If I had to pick an event that summed up our trip, I’d have to go with our trip to the hibachi grill where we were treated to teppanyaki cuisine in a family friendly environment and great fun was had by all. Hibachi is a great metaphor for life because, as pictured, the entertaining chef hurled vegetables through the air and we tried to catch it with our wide open mouths and sometimes a zucchini would smack you in the cheek. What I mean to say is that when a zucchini smacks you in the cheek, you should never give up. Just open your mouth and try again. When your life is dark and stormy, keep your head up, open your mouth, and the world will rain vegetables. Do you see? It is just like that.

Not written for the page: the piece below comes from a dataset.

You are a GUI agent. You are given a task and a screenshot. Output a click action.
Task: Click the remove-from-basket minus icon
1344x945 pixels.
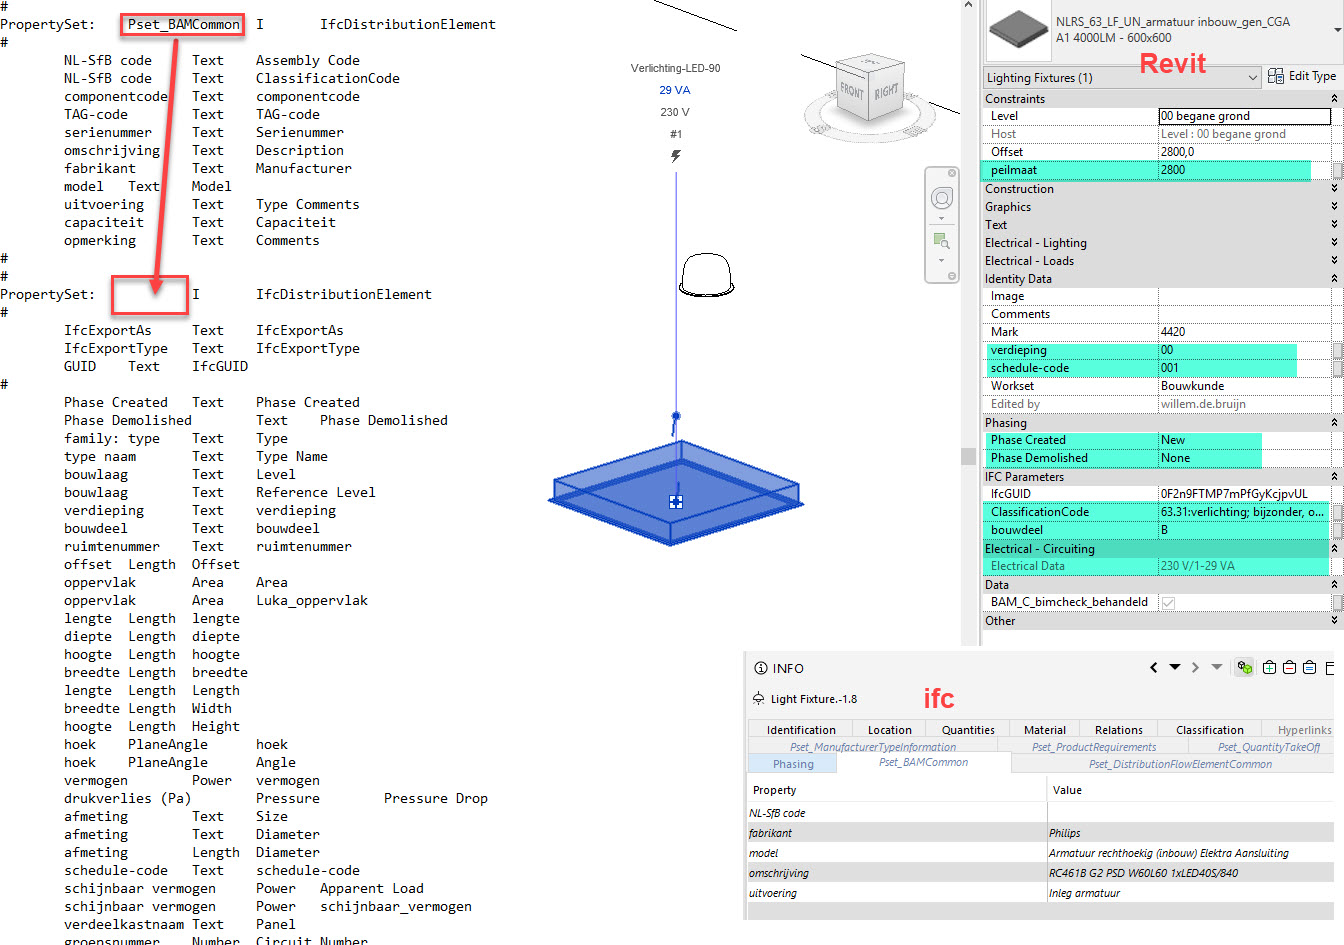(x=1289, y=667)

The chef asked everyone what we wanted to order for lunch and, when my daughter said “Chicken,” he put a rubber chicken on her plate and that’s when we knew that this was a much bigger adventure than your ordinary meal. It was a meal performance. Meal as art. A meal designed to wedge us free from our subjectivity and view our situations from a less literal perspective. Did my daughter want a rubber chicken for lunch? Of course she didn’t. But she didn’t specify that she wanted regular cooked chicken and the chef thwarted all our expectations, resulting in an raucous expenditure of hilarity by all.
When the chef tried to spray sake in my mouth, I refused because I’m a recovering alcoholic and a relapse is still a relapse when a hibachi chef is spraying sake in your mouth. The idea to let him do it crossed my mind, to burn down my entire life in exchange for an endless cycle of depressing my nervous system that harmed everyone who loved me. Isn’t that crazy? I know. It’s the hibachi grill! Burn it!
Speaking of burning it, the chef squirted a bunch of stuff on the hibachi grill, lit it, and an enormous flame nearly singed all our eyelashes. It was really cool because who doesn’t love bonfires on the grill at lunch? Fire makes me think about the way the present is constantly consumed in the fire of the future and how we’re all flames in One Big Soul Fire or something cool like that and maybe love is a fire or lust and passion burns and resentment and it’s better to burn out than to fade away. Heraclitus said the world was a fire and Thales was stoking his fire when he said “The world is full of gods,” and when I was a small boy, I burned my hands very badly in a fire. There’s a Dogen quote about burning so purely that you leave no ash, which is a good way to be, and I love arsonists because, when something gets in their way, they just light it on fire like The Doors and remember when Jimi Hendrix lit his guitar on fire and sprayed it with lighter fluid? That’s how my family is, in a good way. You have to read between the lines.
The chef made a volcano of onions on the hibachi grill and lit it on fire. That is all your ideas about the world, everything you think you know.
Man, he was good with the knives and the spatulas and click clack on the grill and spinning them through the air – mesmerizing. And how does this sum up our trip? I don’t know but that’s exactly it because not knowing is the thing, not knowing what’s coming next but being nimble like a hibachi chef juggling knives and rubber chickens and not taking yourself so serious because life is performance art and, in order to truly see that, you need to burn down the literal, find yourself in metaphors, open your mouth when the zucchinis come, and hug your mom. Hug your mom because your mom loves you and she can finally sleep at night because you order Diet Cokes and pass when it’s your turn to be squirted with sake.